Your task: Copy each line below that includes "next".

Records for this task:
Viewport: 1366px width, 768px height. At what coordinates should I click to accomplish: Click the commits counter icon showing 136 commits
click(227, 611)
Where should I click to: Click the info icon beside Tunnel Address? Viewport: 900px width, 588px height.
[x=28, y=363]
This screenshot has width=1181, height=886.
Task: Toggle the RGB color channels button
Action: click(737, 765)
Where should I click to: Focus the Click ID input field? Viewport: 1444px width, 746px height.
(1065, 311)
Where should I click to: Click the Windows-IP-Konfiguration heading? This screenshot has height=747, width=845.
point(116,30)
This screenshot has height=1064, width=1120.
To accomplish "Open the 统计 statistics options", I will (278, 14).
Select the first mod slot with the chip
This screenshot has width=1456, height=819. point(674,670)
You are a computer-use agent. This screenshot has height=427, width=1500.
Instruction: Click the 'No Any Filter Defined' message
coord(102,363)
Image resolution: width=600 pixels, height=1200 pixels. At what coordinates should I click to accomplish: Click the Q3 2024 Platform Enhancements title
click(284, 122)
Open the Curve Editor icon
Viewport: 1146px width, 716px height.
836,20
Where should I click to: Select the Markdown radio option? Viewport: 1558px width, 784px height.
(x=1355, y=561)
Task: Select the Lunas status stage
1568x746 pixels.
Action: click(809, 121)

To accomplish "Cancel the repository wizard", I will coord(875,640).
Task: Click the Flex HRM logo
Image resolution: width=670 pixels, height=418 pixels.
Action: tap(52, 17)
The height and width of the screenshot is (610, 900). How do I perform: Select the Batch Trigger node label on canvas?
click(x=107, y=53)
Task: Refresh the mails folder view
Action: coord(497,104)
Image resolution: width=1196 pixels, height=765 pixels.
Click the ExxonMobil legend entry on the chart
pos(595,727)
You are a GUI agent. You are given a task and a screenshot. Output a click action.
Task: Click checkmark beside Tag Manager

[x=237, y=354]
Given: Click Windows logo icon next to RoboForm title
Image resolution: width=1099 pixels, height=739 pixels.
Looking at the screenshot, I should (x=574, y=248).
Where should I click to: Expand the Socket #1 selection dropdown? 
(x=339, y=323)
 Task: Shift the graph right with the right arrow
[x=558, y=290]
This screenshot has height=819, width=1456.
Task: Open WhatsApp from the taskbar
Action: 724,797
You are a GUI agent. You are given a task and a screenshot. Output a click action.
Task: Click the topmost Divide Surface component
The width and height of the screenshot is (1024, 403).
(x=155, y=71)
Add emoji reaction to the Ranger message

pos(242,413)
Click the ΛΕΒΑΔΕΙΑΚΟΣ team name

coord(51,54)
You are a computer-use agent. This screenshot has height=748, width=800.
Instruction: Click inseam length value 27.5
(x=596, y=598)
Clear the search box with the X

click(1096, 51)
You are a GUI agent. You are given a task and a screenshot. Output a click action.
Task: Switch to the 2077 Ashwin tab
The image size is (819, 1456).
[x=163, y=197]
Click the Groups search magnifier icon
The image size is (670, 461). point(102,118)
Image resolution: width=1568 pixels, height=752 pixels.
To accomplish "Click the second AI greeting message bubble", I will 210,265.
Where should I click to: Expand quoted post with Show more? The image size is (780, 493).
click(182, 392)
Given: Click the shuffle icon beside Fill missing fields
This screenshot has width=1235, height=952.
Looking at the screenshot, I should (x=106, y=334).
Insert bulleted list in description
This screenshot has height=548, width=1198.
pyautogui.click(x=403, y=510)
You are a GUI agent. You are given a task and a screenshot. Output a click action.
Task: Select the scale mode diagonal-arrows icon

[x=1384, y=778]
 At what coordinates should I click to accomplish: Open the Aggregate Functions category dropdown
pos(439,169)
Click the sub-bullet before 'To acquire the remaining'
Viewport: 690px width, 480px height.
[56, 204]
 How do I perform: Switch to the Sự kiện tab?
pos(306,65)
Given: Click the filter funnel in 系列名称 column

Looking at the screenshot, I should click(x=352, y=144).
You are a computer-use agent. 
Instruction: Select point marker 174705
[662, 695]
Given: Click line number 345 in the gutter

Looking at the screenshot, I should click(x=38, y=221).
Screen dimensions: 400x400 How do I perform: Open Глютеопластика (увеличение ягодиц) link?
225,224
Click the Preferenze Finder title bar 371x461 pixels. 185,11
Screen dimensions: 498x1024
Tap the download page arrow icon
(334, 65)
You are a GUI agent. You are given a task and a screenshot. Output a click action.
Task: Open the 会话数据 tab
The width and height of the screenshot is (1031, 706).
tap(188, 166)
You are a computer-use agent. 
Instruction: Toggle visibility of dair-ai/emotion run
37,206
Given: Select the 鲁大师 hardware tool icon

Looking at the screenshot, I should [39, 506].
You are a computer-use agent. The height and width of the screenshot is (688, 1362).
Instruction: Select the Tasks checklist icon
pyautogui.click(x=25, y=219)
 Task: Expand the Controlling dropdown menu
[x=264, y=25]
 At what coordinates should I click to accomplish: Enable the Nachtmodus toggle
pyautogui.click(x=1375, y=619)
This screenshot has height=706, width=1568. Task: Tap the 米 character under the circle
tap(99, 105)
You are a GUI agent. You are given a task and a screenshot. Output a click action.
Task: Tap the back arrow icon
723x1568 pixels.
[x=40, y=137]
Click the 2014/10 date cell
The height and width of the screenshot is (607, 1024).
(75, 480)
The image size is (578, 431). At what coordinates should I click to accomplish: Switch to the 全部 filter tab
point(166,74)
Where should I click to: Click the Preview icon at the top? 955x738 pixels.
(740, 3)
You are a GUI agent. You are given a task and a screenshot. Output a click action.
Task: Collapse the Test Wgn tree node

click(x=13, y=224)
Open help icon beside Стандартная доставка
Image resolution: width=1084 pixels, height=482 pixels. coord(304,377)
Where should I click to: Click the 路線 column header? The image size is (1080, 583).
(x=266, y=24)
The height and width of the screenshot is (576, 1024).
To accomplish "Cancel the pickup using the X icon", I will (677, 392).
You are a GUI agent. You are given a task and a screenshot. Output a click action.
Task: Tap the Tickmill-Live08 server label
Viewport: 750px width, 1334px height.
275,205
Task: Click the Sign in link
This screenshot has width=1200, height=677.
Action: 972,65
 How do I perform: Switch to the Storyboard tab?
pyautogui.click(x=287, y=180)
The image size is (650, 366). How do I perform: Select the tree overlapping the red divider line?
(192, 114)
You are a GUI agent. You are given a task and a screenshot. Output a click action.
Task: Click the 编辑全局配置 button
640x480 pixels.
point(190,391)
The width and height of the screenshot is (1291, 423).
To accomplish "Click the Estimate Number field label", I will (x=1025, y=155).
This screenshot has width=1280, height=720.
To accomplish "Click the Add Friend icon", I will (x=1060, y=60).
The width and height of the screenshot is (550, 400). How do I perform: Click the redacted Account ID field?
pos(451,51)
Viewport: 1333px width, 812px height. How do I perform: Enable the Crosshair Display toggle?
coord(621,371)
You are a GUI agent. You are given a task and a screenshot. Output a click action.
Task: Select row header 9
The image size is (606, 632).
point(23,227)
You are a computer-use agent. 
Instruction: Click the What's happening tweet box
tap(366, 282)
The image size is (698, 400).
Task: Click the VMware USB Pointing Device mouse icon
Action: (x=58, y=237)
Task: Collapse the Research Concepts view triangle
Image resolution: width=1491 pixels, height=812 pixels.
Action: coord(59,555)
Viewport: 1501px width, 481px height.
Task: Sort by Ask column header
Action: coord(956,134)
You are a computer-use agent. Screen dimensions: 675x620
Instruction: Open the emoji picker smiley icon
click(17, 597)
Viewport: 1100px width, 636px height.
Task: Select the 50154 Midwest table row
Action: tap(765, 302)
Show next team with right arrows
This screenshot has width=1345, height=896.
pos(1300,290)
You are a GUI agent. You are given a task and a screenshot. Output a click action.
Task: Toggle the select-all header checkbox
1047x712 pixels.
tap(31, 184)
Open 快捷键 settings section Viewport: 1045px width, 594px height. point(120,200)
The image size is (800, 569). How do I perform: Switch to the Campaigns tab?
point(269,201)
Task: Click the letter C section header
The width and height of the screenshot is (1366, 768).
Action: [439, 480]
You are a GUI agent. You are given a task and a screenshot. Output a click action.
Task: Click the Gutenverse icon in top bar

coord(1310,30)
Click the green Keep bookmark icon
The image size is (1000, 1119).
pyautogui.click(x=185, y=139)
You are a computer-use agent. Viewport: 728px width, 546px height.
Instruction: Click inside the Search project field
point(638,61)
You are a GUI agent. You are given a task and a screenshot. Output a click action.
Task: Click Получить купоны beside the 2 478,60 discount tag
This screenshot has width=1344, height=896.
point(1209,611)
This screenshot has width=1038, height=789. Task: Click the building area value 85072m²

Exercise response:
Given: Click Windows logo icon next to RoboForm title
Show next team with right arrows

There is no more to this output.